リランが心に深い傷を負うことになってしまった元凶は自分にあると。
トルトック子爵に恋心を抱いていたダーニャは、彼がリランに好意を寄せていることを噂で聞きつけ、手助けをしようと思った。自分ならば、リランの日程表が簡単に手に入り、二人を近づけることができたからだ。
もちろん、侍女である自分が、だれかに肩入れするのはいけないとわかっていたが、トルトック子爵に幸せになって欲しかったのだという。
リランが嫌がれば引き離すつもりだったが、リランもダーニャと同じく彼に恋心を抱いた。

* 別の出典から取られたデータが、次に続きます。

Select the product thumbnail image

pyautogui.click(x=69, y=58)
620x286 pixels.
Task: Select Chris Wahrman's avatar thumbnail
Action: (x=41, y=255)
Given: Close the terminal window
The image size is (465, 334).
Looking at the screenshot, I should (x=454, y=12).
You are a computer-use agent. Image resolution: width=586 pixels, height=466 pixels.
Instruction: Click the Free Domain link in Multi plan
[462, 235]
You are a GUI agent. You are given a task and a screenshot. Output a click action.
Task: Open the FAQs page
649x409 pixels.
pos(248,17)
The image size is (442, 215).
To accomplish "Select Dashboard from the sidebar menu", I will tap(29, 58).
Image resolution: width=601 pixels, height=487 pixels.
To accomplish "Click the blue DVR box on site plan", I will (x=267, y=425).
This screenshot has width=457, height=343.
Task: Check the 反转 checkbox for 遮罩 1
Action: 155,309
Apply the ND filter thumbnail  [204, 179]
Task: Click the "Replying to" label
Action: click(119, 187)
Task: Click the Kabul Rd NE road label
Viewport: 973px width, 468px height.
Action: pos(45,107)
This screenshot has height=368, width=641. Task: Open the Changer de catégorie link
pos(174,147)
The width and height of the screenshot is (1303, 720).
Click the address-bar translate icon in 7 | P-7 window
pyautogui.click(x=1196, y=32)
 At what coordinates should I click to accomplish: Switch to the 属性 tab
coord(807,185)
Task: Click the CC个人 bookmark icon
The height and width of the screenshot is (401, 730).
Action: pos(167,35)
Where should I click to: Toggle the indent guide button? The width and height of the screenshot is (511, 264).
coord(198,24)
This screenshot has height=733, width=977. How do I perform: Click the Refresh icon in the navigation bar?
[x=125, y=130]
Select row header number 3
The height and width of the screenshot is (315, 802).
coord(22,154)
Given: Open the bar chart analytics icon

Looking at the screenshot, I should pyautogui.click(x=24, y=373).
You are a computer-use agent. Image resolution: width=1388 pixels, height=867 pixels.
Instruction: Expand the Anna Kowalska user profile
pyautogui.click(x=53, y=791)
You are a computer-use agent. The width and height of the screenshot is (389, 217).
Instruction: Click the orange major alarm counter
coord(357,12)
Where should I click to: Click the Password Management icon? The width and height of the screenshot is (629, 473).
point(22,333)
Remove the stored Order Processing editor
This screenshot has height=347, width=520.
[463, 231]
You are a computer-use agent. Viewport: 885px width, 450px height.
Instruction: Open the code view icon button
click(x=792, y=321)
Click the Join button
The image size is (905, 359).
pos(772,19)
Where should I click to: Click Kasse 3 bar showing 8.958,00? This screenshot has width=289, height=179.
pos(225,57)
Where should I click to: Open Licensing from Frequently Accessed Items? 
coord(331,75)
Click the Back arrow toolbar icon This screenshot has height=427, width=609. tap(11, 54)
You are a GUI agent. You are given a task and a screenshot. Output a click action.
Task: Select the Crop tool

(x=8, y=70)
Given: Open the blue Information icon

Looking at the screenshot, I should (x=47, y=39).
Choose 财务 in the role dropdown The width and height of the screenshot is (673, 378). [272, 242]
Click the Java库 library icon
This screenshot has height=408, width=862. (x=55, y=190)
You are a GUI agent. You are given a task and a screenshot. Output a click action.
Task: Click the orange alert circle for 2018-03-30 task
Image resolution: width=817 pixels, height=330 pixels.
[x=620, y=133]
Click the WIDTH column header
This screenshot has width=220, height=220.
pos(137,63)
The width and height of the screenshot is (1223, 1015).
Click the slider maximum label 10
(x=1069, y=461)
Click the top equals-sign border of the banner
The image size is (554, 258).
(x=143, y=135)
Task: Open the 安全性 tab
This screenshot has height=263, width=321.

子爵と王女という身分を越え、二人が結ばれればと密かに願っていたが、それは最悪な形で崩れ去ってしまった。自分が彼を不用意に近づけたせいでリランを傷つけてしまったのだ。
ふさぎ込むリランの姿に、とんでもないことをしてしまったとようやく気づいたダーニャは、自分の犯した罪を告白することに決めたのだった。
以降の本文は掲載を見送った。